● PROBLEM DETAILS
Only the lines from the one that contains "Viewport: 303px width, 276px height." through the last line of the records should appear, each printed exactly as it is.
#### RECORD SET ####
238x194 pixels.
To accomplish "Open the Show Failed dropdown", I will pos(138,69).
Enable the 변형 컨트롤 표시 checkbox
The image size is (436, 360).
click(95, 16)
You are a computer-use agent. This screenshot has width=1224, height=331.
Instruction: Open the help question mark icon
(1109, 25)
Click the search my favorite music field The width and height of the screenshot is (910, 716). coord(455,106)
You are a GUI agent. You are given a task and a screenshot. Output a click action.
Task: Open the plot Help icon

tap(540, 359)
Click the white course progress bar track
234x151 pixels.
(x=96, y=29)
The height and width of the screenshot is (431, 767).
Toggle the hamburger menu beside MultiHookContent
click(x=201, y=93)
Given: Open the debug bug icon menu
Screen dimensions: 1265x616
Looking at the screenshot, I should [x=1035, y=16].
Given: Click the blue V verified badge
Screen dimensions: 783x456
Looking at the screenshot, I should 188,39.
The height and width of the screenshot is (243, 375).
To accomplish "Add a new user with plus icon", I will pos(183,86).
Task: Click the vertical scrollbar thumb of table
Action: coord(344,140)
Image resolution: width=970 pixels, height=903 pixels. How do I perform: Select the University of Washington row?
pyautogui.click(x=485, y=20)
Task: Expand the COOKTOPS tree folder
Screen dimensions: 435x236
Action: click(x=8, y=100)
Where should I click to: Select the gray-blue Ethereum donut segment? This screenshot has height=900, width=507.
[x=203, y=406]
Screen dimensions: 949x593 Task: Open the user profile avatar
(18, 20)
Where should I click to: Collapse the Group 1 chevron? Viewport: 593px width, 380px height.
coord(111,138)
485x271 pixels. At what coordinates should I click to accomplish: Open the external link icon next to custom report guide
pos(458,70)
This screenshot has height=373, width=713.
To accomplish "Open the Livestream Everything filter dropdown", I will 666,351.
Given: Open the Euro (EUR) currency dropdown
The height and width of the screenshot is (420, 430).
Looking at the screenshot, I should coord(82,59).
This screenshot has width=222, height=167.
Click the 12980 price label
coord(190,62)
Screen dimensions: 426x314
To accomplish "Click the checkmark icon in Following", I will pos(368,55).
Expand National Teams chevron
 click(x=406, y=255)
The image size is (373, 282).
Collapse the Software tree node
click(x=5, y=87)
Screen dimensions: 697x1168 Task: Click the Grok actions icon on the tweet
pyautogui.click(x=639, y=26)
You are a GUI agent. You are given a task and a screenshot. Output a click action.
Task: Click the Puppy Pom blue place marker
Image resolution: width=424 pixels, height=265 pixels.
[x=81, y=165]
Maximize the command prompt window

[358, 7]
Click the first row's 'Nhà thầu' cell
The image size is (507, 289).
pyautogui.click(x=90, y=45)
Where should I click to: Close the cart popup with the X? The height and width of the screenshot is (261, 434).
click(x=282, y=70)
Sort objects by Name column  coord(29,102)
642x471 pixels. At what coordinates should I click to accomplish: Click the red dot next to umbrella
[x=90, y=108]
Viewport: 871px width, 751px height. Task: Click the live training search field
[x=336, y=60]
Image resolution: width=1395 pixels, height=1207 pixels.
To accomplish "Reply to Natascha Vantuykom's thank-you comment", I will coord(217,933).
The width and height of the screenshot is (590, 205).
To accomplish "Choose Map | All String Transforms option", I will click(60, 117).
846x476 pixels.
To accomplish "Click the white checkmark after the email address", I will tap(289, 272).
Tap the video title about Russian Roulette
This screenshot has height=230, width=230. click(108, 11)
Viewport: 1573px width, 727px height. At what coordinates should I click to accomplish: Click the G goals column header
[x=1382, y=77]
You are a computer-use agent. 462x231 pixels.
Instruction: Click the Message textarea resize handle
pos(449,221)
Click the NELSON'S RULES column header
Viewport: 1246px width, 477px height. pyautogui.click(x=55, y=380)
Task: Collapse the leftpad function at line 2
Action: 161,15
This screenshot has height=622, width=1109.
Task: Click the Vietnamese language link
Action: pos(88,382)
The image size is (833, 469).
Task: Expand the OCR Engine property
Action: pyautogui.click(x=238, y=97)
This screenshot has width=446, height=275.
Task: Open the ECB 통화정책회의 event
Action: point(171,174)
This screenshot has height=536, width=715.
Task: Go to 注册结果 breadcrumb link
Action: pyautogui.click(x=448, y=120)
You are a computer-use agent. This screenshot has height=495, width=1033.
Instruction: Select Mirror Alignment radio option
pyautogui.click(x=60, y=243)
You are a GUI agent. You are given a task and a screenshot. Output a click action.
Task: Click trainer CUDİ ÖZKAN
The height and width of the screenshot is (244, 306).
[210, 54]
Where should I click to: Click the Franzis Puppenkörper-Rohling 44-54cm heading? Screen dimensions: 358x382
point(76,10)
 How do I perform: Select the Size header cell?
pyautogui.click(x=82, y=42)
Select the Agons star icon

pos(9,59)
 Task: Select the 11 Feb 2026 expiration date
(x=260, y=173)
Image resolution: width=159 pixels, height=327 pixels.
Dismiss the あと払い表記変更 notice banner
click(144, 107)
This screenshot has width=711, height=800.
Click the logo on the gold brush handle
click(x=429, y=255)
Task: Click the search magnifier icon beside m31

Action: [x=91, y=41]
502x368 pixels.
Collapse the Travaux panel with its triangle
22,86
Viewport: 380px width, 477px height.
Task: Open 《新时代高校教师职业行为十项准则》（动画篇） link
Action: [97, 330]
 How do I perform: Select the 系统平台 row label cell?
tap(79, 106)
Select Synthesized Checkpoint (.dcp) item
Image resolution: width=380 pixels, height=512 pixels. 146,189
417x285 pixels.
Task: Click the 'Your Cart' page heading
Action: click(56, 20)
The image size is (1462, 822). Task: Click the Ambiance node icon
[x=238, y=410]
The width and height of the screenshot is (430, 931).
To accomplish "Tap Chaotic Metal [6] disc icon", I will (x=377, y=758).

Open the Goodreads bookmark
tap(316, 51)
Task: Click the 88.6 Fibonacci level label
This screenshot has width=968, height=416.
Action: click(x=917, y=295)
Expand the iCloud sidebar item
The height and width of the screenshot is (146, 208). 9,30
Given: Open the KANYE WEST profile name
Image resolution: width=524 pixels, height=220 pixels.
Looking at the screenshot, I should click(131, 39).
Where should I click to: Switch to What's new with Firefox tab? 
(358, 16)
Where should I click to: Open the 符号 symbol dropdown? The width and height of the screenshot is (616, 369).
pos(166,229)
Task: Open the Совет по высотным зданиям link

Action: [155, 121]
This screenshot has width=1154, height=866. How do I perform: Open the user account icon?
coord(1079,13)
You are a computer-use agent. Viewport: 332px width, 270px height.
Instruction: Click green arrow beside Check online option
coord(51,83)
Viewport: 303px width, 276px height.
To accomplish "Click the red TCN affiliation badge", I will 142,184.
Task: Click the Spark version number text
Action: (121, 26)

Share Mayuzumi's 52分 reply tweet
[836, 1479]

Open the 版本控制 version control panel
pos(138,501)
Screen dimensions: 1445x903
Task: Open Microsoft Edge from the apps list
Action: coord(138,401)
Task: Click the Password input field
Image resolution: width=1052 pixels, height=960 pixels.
####
● REPLY
Viewport: 303px width, 276px height.
To accomplish "Click the red TCN affiliation badge", I will 142,184.
Task: Click the Spark version number text
Action: (121, 26)

Share Mayuzumi's 52分 reply tweet
[836, 1479]

Open the 版本控制 version control panel
pos(138,501)
Screen dimensions: 1445x903
Task: Open Microsoft Edge from the apps list
Action: coord(138,401)
Task: Click the Password input field
Image resolution: width=1052 pixels, height=960 pixels.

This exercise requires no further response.